• _EXERCISES_
a) In the heat-of-combustion investigation plan, condense the paragraph beginning "The end of the thermometer will be placed" into a short bulleted list that keeps its main facts.
b) Carry the heat-of-combustion investigation plan forward from its final paragraph, picking up right after its last sentence.
— Start DOCUMENT EXCERPT —
The heats of combustion from the investigation can be calculated by the formula:
Energy given out (J) = specific heat capacity x mass of water x temperature change
As the specific heat capacity is 4.2 J/kg/oC, and the mass of water will be 100g and the temperature change will be 10oC. Using the formula the energy given out will always be 4200J or 4.2kJ. Using this formula:
Heat of combustion (kJ/mol) = 4.2/ mass of alcohol used x relative molecular mass
The heat of combustion per mole of the alcohol can be calculated using the formula above.
Below is a list of all the apparatus that I will use and why I will be using them:
- Copper beaker – this will be used to hold the water, copper is used because it is a very good conductor of heat and will transfer more energy from the combustion to the water than other less good conductors. The bottom of the can has been painted black to absorb more heat through radiation.
- Measuring cylinder calibrated in ml – 100ml has a mass of 100g therefore the minimum unit of accuracy needs to 100ml
- Silver shiny heat shield – the heat shield will be placed under the beaker it will reflect radiation from the combustion and would allow less energy to be lost and not measured. There is a hole in the heat shield to allow a supply of oxygen for the reaction and also to allow the flame to be blown out.
- Alcohol burner with glass lid – this will be needed for the reaction, the glass lid is needed to stop any alcohol evaporating when it is not burning, as it is a very volatile liquid. If any do the results will be unreliable.
- Thermometer graded in oC – this will be needed to measure the temperature rise in the water, it is graded in oC as it will need to show when the water has risen 10oC.
- Stand and clamp – these pieces of apparatus will be needed to hold the thermometer in place, if the thermometer is not held in place, the thermometer would rest on the copper beaker and will be measuring the temperature of the copper beaker not the water. The results will be become unreliable as copper has a different specific heat capacity.
- Electronic scales – these scales will be accurate to 0.01g, variation of 0.01g will affect the results dramatically therefore this degree of accuracy will be very useful.
- Stirrer – a stirrer will be used to ensure that the water is heated evenly throughout.
The apparatus will be assembled as illustrated on the diagram above; the copper can will be put over the heat shield. The alcohol burner is inside the heat shield, under the copper can. As hot air rises, this will heat the copper can through conduction, an in turn the copper will heat the water conduction. The copper will also absorb heat through radiation as the bottom of the can has been painted black, this heat will also be transferred to the water through conduction.
The end of the thermometer will be placed in the water; however, it would not be touching the copper. If it does, the thermometer would be measuring the temperature of the copper not the water. Copper has a different specific heat capacity to water, and therefore the energy required to raise the temperature of copper by 10oC would be different to the energy required to raise the temperature of water by 10oC. Hence the results of the investigation would be unreliable.
— End DOCUMENT EXCERPT —
— Start GIVEN ENTRIES —
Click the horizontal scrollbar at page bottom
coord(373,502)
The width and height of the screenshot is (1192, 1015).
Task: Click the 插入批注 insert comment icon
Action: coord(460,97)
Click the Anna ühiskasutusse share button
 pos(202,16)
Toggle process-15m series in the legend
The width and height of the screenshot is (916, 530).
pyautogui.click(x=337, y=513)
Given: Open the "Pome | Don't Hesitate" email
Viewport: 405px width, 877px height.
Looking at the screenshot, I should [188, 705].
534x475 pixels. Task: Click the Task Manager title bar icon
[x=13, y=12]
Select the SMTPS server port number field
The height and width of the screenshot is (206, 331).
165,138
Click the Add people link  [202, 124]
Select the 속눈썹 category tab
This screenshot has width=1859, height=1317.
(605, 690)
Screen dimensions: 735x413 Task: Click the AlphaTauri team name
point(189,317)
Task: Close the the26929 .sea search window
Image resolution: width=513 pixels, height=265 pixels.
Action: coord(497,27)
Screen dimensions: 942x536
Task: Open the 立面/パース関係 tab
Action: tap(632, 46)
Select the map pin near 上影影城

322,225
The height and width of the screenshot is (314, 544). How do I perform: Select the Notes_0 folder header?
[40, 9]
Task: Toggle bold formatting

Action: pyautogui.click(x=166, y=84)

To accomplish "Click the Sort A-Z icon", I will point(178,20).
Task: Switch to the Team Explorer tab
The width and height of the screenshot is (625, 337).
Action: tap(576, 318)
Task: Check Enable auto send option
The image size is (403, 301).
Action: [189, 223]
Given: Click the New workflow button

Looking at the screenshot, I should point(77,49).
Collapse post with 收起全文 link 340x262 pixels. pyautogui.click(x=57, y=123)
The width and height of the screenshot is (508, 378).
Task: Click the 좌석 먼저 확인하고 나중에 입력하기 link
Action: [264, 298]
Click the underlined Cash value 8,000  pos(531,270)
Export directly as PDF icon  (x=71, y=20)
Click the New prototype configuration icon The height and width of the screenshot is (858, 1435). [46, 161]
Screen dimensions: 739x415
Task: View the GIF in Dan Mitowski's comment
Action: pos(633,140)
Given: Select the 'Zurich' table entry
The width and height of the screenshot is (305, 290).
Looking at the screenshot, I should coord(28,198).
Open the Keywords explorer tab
— End GIVEN ENTRIES —
• _RESULTS BY TASK_
a)
- The end of the thermometer goes in the water but must not touch the copper.
- If it touches the copper, it would measure the copper's temperature instead of the water's.
- Copper and water have different specific heat capacities, so raising each by 10°C takes a different amount of energy.
- The results of the investigation would then be unreliable.

b)
The alcohol burner will be used to heat up the 100g, once the temperature of the water has risen by 10oC, according to the calculations made on the previous page that energy given out would have been 4.2kJ therefore. Therefore to work out the heats of combustion (kJ/Mol), the percentage of 1 mole of the alcohol that gave out 4.2kJ of energy needs to be calculated. This is done by measuring the mass of the alcohol burnt and then dividing it by the molecular mass of the alcohol. While the water is being heated the water will be stirred to ensure that it is evenly heated throughout the entire liquid.
To do this the mass of the alcohol will be measured before and after the combustion. The difference between the two values will be mass of the alcohol burnt, this value will then divided by the molecular mass of the alcohol to work out the percentage of 1 mole used. According to the formula to work out the heat of combustion, the energy given out (4.2kJ) will be divided by the percentage of 1 mole used. The resulting value will be then be how much energy is released from burning 1 mole of that alcohol.
For this investigation the independent variable will be the alcohol used, the dependent variable will be the mass of each alcohol used to heat the water so that its temperature rises by 10oC.
To make sure that the investigation is a fair test, the same pieces of equipment will be used for all of the reactions of the 8 alcohols. This will ensure that if there is any energy loss from the equipment, the energy loss will be the same. The stirring of the water will be 1 revolution every 2 seconds, this will be the same for every reaction, so that there won’t be any difference in stirring to affect the results of the investigation. There will be a lid put on the alcohol burner when it is not burning, this is used top prevent the alcohol from evaporating. Alcohols are volatile liquids, once alcohol is evaporated it cannot be weighed, this would affect the results of this investigation, as any evaporated alcohol would be measured as alcohol burned to heat the water. Therefore when the lid is placed on the alcohol burner, an alcohol that does evaporate would not be able to escape and would still be weighed.
To make the investigation safe, goggles will be worm, alcohol can cause damage to eyes, therefore eye protection must be worn at all times. As the copper can may get hot after the burning, therefore tongs will be used to handle the cans rather than with hands to prevent hands being burned. In addition, the alcohol burners will be lit with splints, as this is the safest method of lighting them.
The results of this investigation will be recorded in a table and graphs will be plotted to present the information in a more clear way.
Below is a table displaying the theoretical values, the data book values (accepted as accurate experimental values) and the actual values from the investigation.
Also included in this investigation are graphs displaying the results from the investigation and also comparing to the theoretical values and also the data book values.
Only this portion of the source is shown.